- _WORK TO BE COMPLETED_: Only the lines from the one containing "LEDPowersport (144, 2515)" through the one containing "Refund policy (275, 2515)" should be printed, exactly as they appear below, with both ends included.

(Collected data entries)
>>>>

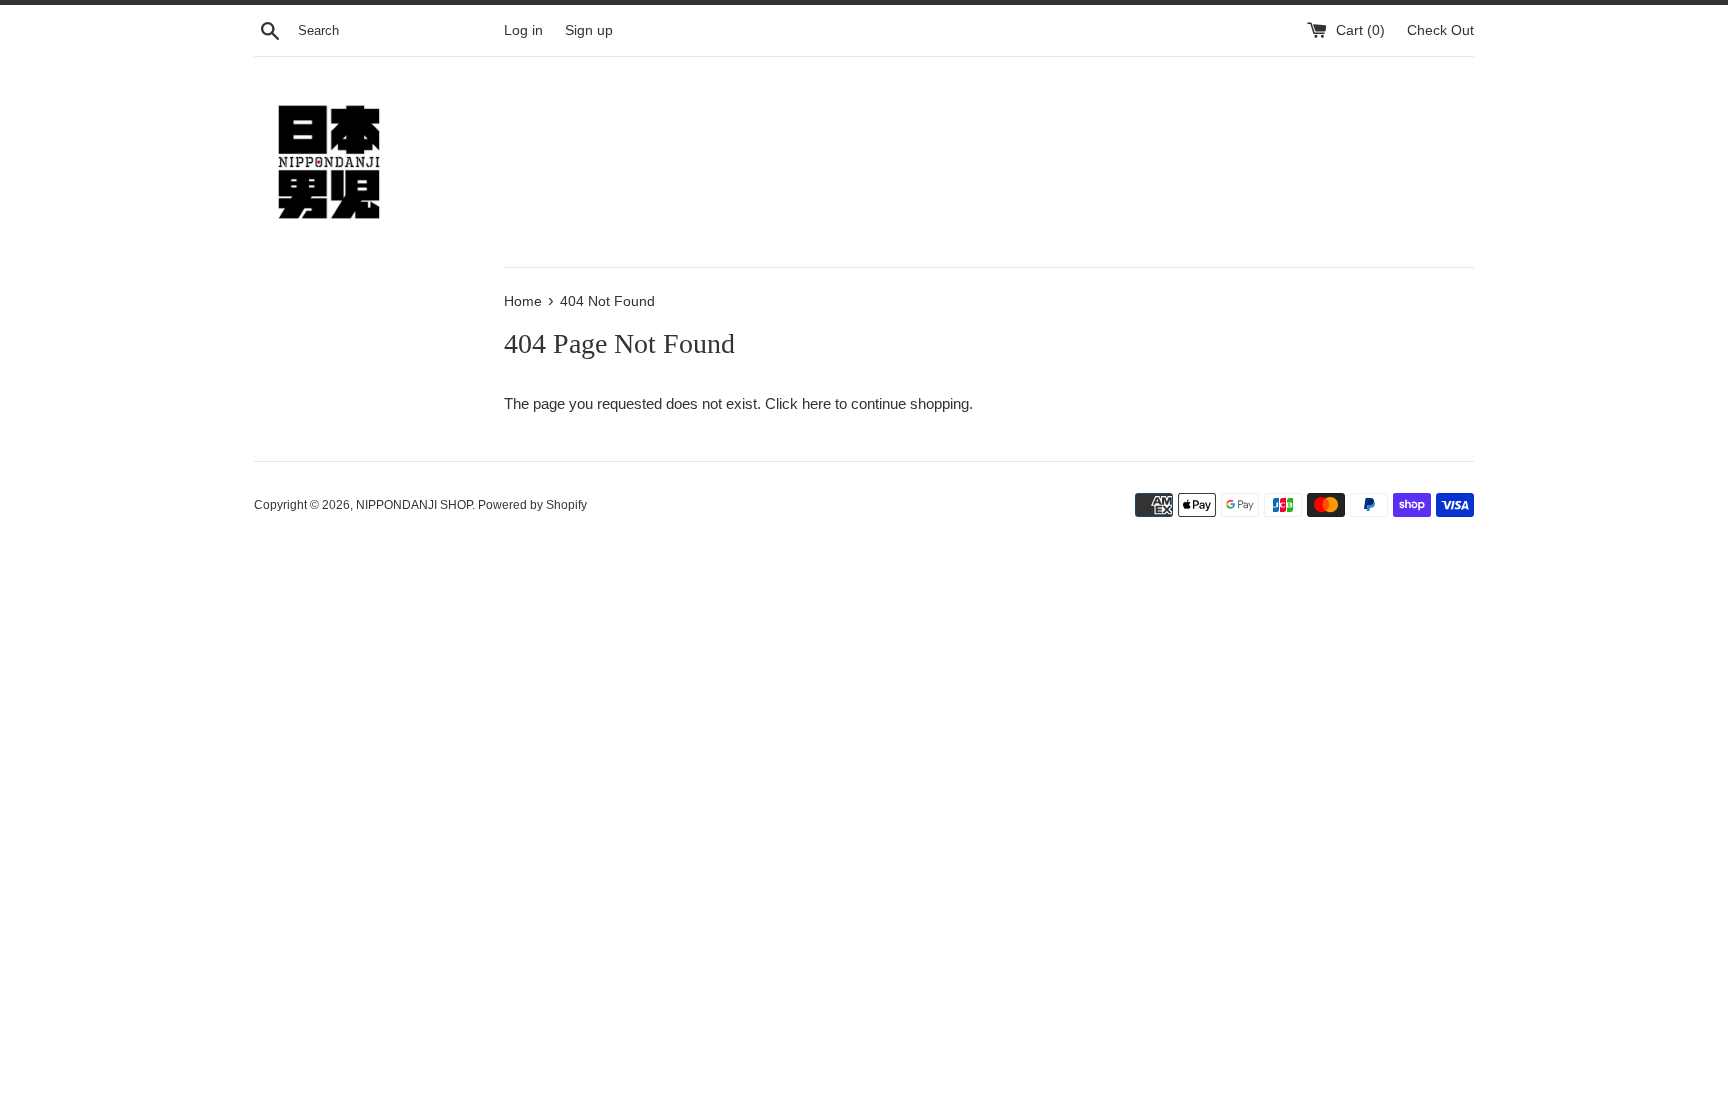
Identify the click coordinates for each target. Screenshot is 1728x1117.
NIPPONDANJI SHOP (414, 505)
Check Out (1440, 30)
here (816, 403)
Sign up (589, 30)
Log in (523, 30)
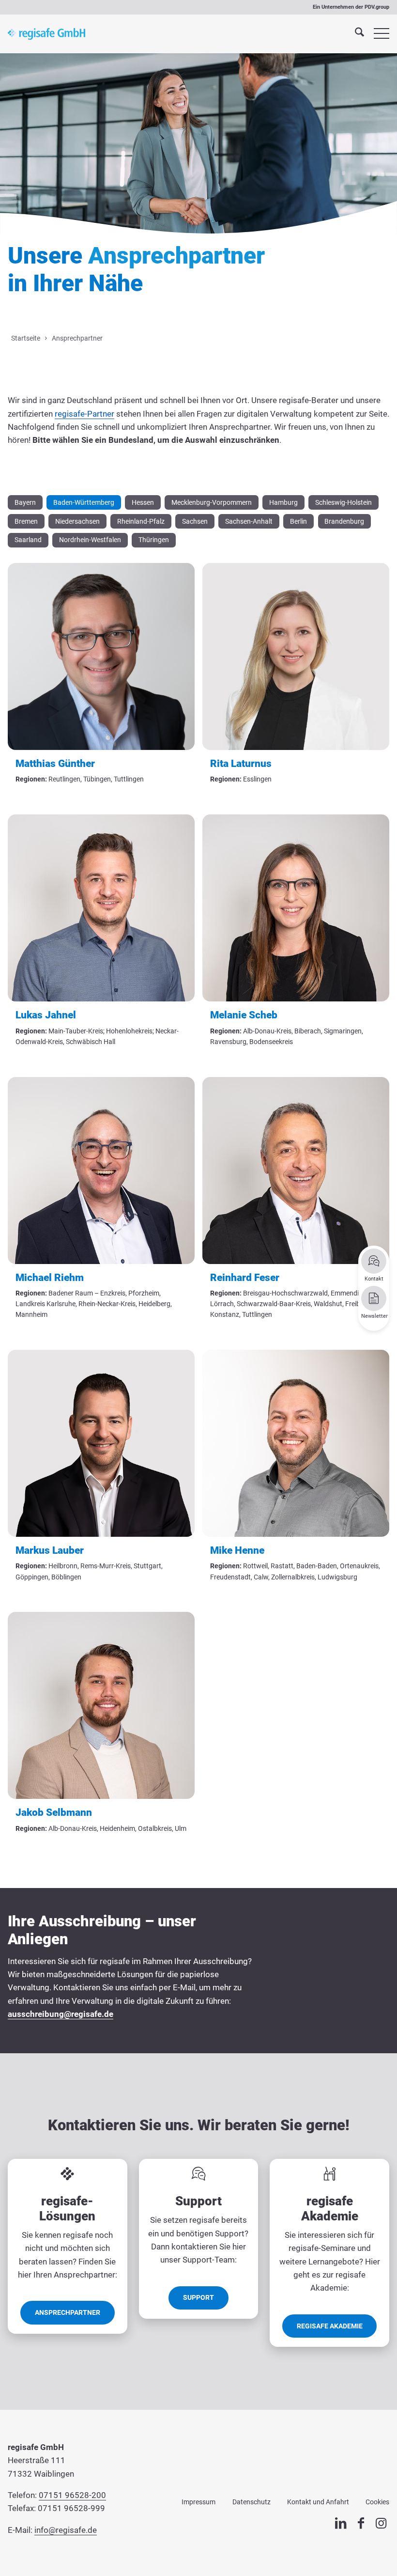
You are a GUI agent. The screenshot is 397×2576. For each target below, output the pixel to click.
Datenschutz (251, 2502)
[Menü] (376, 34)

<<<<
>>>>

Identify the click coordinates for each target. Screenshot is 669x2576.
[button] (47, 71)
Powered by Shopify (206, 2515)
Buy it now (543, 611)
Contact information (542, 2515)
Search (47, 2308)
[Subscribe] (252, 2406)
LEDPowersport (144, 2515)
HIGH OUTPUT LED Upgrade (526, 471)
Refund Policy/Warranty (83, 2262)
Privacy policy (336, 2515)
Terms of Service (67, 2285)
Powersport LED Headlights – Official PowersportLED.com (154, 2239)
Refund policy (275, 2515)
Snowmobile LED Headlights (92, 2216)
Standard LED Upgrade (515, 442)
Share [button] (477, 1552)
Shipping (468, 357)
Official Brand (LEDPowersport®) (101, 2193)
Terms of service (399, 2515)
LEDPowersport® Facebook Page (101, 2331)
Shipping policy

<<<<

- _EXPECTED ANSWER_:
LEDPowersport (144, 2515)
HIGH OUTPUT LED Upgrade (526, 471)
Refund Policy/Warranty (83, 2262)
Privacy policy (336, 2515)
Terms of Service (67, 2285)
Powersport LED Headlights – Official PowersportLED.com (154, 2239)
Refund policy (275, 2515)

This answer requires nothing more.